So, this question is full of edge cases. A real answer would be like this:

BOOL DirectoryExists(LPCTSTR szPath, BOOL *exists)
{
  *exists = FALSE;
  size_t szLen = _tcslen(szPath);
  if (szLen > 0 && szPath[szLen - 1] == '\\') --szLen;
  HANDLE heap = GetProcessHeap();
  LPCTSTR szPath2 = HeapAlloc(heap, 0, (szlen + 3) * sizeof(TCHAR));
  if (!szPath2) return FALSE;
  CopyMemory(szPath2, szPath, szLen * sizeof(TCHAR));
  szPath2[szLen] = '\\';
  szPath2[szLen + 1] = '.';
  szPath2[szLen + 2] = 0;
  DWORD dwAttrib = GetFileAttributes(szPath2);
  HeapFree(heap, 0, szPath2);

  if (dwAttrib != INVALID_FILE_ATTRIBUTES) {
    *exists = TRUE; /* no point checking FILE_ATTRIBUTE_DIRECTORY on "." */
    return TRUE;
  }
  /*
   * If we get anything other than ERROR_PATH_NOT_FOUND then something's wrong.
   * Could be hardware IO, lack of permissions, a symbolic link pointing to somewhere
   * you don't have access, etc.
   */
  return GetLastError() != ERROR_PATH_NOT_FOUND;
}

The correct result of DirectoryExists is tri-state. There are three cases and you need to handle all of them. Either it exists, it doesn't exist, or you were unable to check. I've lost data in production because a SAN returned NO to the check function and then let me create something clobbering it on the very next line of code. Don't make the same mistake Microsoft did when designing the File.Exists() API in C#.
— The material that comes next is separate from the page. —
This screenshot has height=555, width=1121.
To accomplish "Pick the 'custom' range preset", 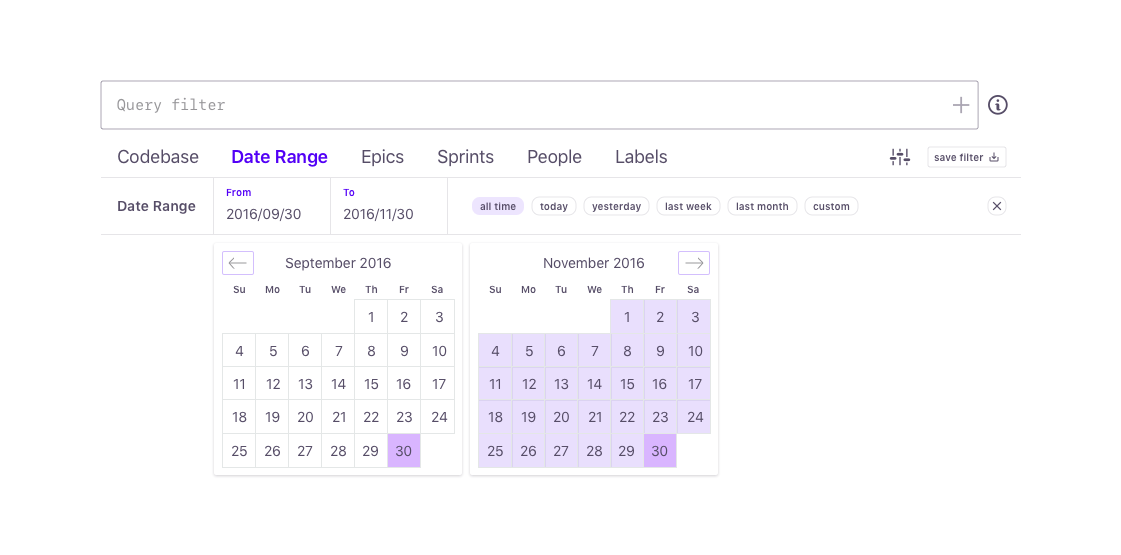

However I see a lot of checks that are supliferous. Don't write thinks like if (directory doesn't exist) CreateDirectory(); just write CreateDirectory() if (GetLastError() != 0 && GetLastError() != ERROR_ALREADY_EXISTS. Or the converse with RemoveDirectory(); just remove it and check for either no error or path not found.